The definition of the container is also pretty wide. Containers may among other things be infinite - "for (;;)" or "for (i=0;; i++)" are examples of iteration over an infinite container.
This brings us to the point of how the monads are related to CEP. Each nesting level in the monad gets an item of key and data from the previous level, uses it somehow to select zero or more values for the container it has, and sends to the next nesting level a newly combined item of key and data information for every value selected. It's a pipeline! The pipeline approach was actually the second version of my understanding of the monads.
What kind of a pipeline it is? It's a straight one, no branching, nor god forbid, joining. And it's a read-only one: each stage of the pipeline contains no modifiable state, it's all read-only.

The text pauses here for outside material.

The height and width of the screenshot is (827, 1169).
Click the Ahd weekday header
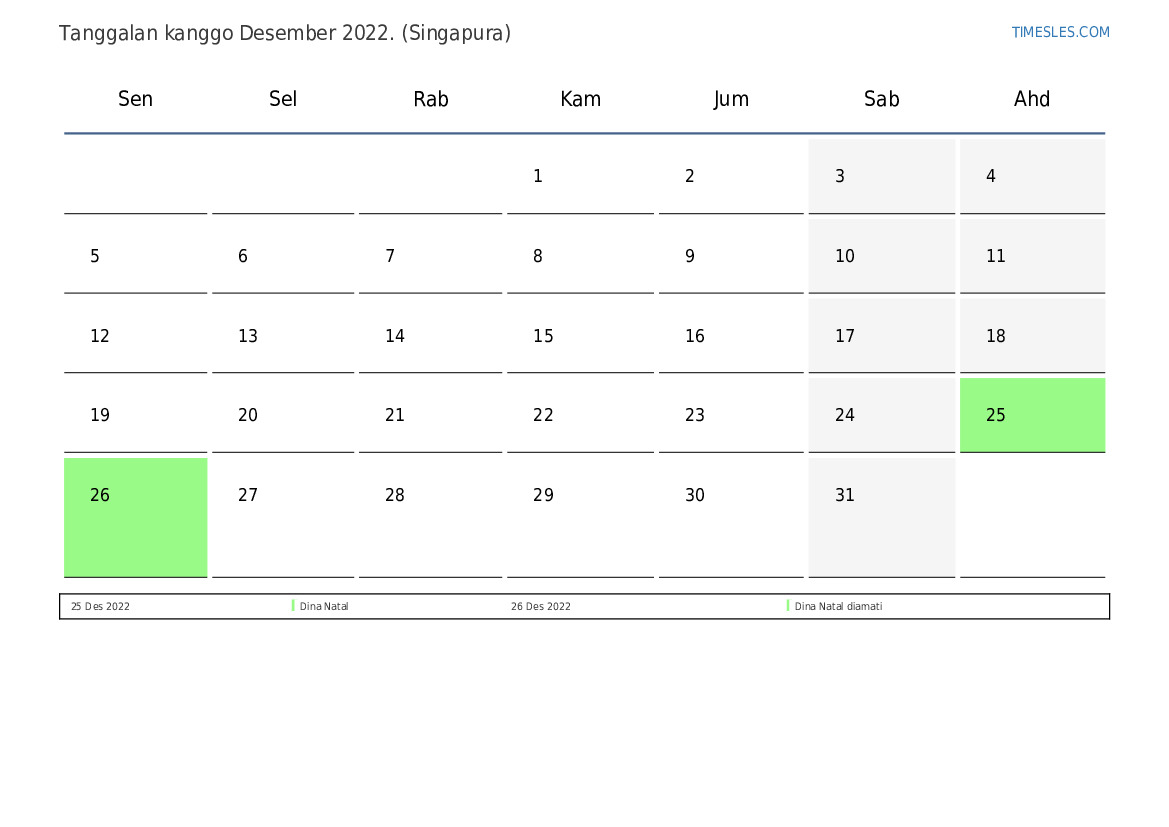click(1032, 99)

All the updates have to be carried in the data traveling through the pipeline. And each stage of the pipeline essentially sends out a copy of its incoming data with its own section added to it.
Quite boring and useless. By the way, note that the join as described before would work only on the static tables, not on streams.

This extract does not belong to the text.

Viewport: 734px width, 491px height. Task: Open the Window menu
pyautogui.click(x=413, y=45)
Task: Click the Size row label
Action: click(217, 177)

Now we get a bit off the monad subject as such and get into the depths of Haskell's dealing with pipelines.
Of course there are weaseling ways around the boring limitations. First, each stage of the pipeline may contain the nested pipelines (i.e. nested monads), and may decide, which of the nested pipelines to take. That gives the fork-join topology (but as you may notice no "fork-and-no-join"). Second, these nested pipelines can be nested further to infinity. Third, the input point itself is a data object that can be passed through the pipeline.
This third item is something that takes some time getting the mind around. Basically, the first stage in the pipeline says "I'm not going to get the input from the outside world any more, instead I'm passing this functionality to the second stage". Obviously, after that the first stage becomes dead and can as well be discarded. Well, not always: there may be MULTIPLE data input points, either within one stage (remember, they are just data, and can be held together), or sprinkled throughout the pipeline. The first stage will become dead only after it gets rid of all its inputs. But let's just say for the sake of an example that there is one input point.
So, with all this weaseling a Haskell program simulates the changing states with two pipelines (i.e. monads):
The pipeline A implements the computation of the next application state.
The pipeline B consists of two stages:
1. Read one item of data, call pipeline A, collect the result form it, and send its result along with the input point to the stage 2.
2. Instantiate a nested copy of the pipeline B, then send the input point and the state to that pipeline, and let it do its work.
It's an infinite number of pipelines, created as long at there is more data coming. And being the tail recursion, Haskell optimizes it out by replacing the second stage of pipeline B with a new copy of pipeline B, instead of nesting it. It discards the old stage 1 after it becomes dead. This really becomes a dynamic pipeline, endlessly growing at the back and dying out at the front. Of course, when things get to the actual running, that gets optimized out too. Instead of creating a new pipeline they just turn back to the old pipeline, say "now it's the new pipeline", give it the new state and let it run along.
As far as the parallelism is concerned, the stages of the pipeline A can work in parallel, but then when the time comes to apply the result and get the next input, it hiccups and becomes single-threaded.
Is there an important lesson in this? I don't see any, at least yet. Other than an interesting mental exercise in the ass-backwardness. And from all the asking of the monad enthusiasts on the internets, what exactly is the benefit they get from the monads, I didn't get any answer other than the hand-waving about the Mathematical Foundations. For all I can tell, there isn't one.